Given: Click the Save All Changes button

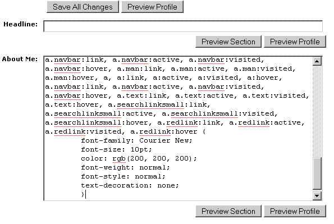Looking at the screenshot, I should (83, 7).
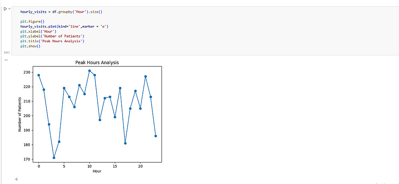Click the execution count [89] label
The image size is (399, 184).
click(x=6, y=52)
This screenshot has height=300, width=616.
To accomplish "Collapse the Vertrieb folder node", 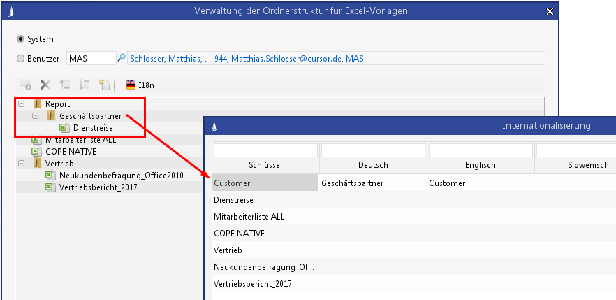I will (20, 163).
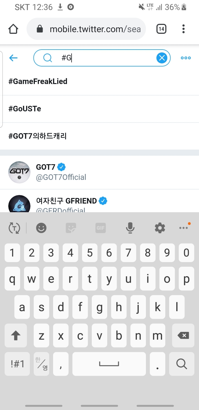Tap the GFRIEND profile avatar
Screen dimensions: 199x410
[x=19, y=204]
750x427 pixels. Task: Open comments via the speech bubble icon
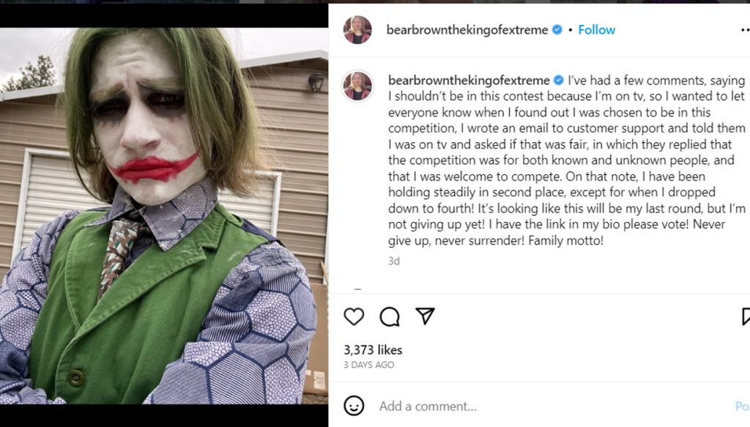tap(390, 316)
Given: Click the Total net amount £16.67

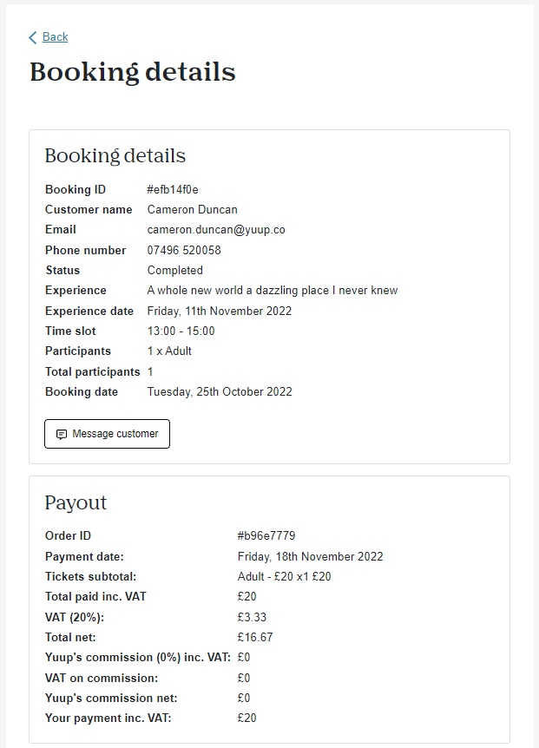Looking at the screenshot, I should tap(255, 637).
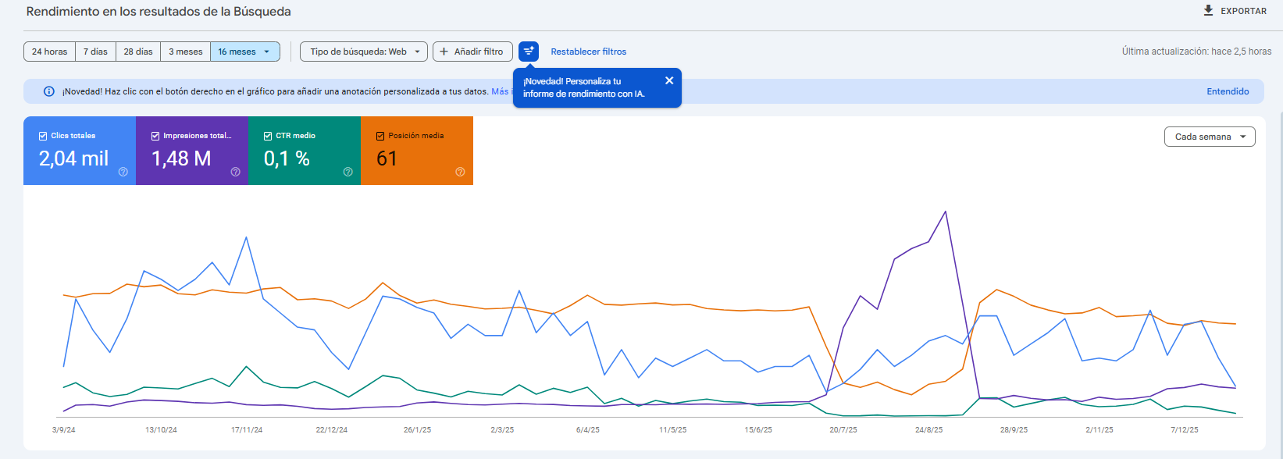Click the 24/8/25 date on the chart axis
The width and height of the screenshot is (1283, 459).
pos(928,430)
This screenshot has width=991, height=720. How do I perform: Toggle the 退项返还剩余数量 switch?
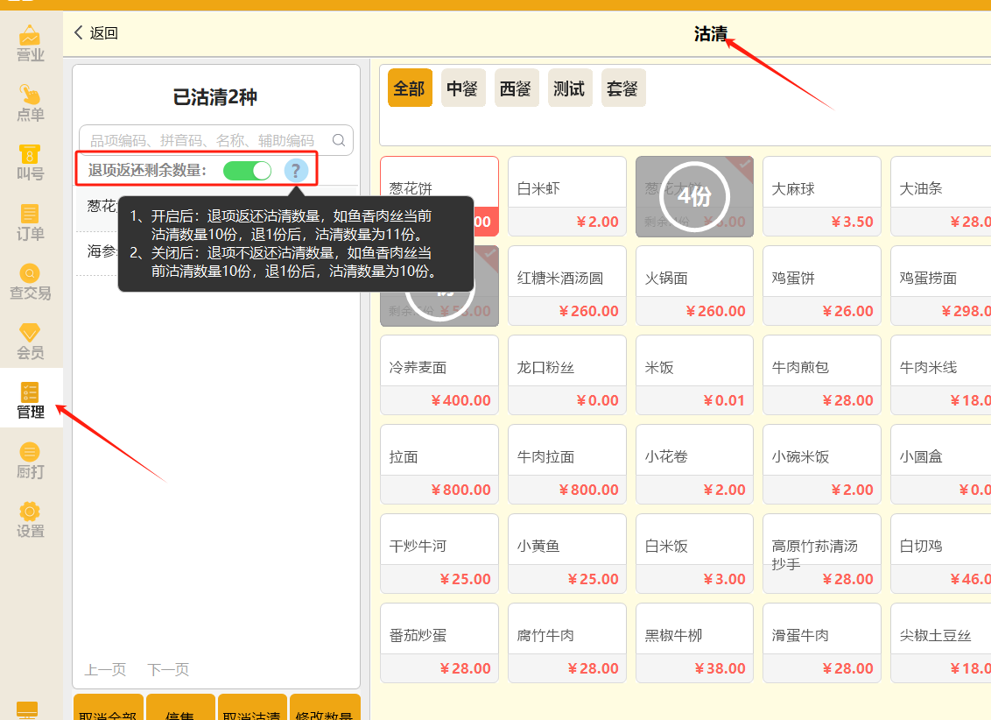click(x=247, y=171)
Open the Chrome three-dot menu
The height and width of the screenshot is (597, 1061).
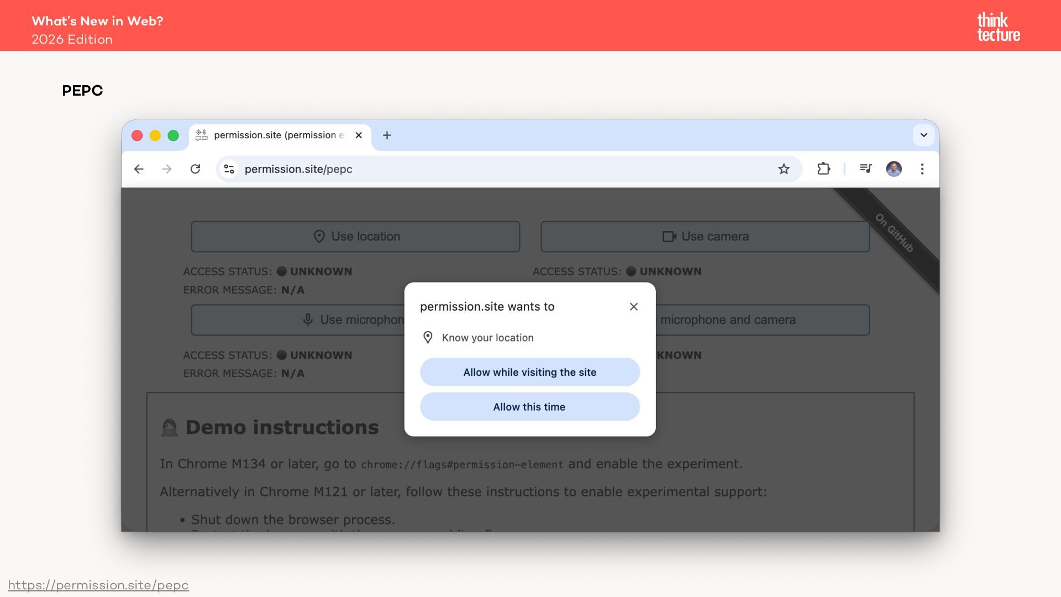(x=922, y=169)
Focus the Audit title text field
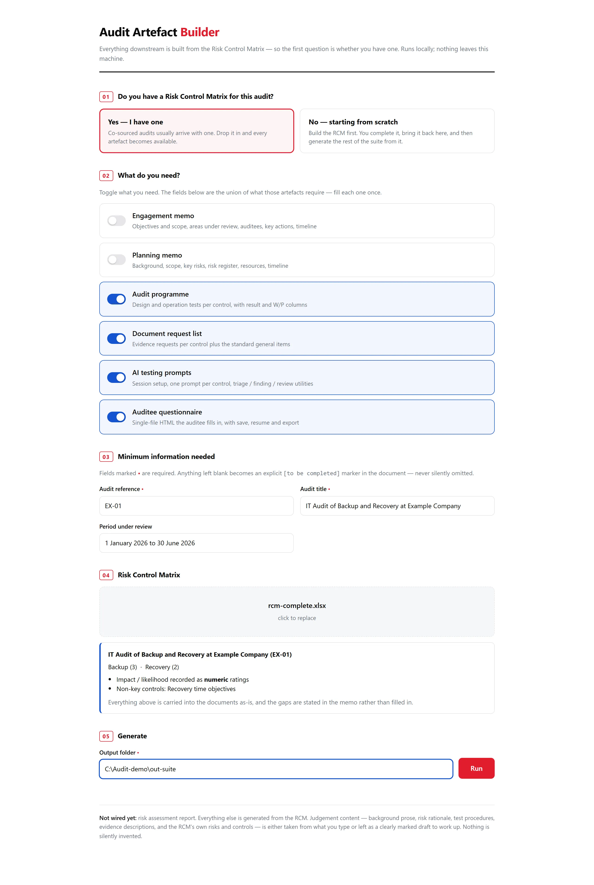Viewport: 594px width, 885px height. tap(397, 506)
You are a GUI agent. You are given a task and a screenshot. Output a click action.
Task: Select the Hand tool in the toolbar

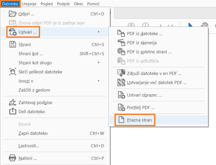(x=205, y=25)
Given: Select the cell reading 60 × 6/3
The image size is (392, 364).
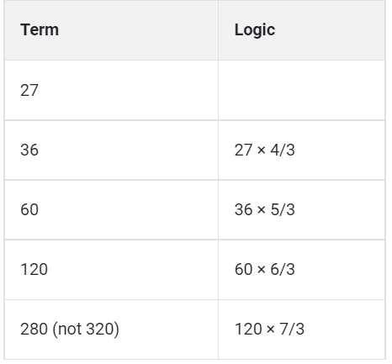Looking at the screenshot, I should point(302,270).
:::::
> _What you have to do_: Copy out word for word everything from the line containing "Open the Chrome three-dot menu" down to the end of the rows, leaving the pictures out.

> _Task answer_:
Open the Chrome three-dot menu
The height and width of the screenshot is (597, 1061).
(x=922, y=169)
Focus the Audit title text field
Viewport: 594px width, 885px height. tap(397, 506)
You are a GUI agent. You are given a task and a screenshot. Output a click action.
Task: Select the Hand tool in the toolbar

(x=205, y=25)
Given: Select the cell reading 60 × 6/3
The image size is (392, 364).
Looking at the screenshot, I should point(302,270).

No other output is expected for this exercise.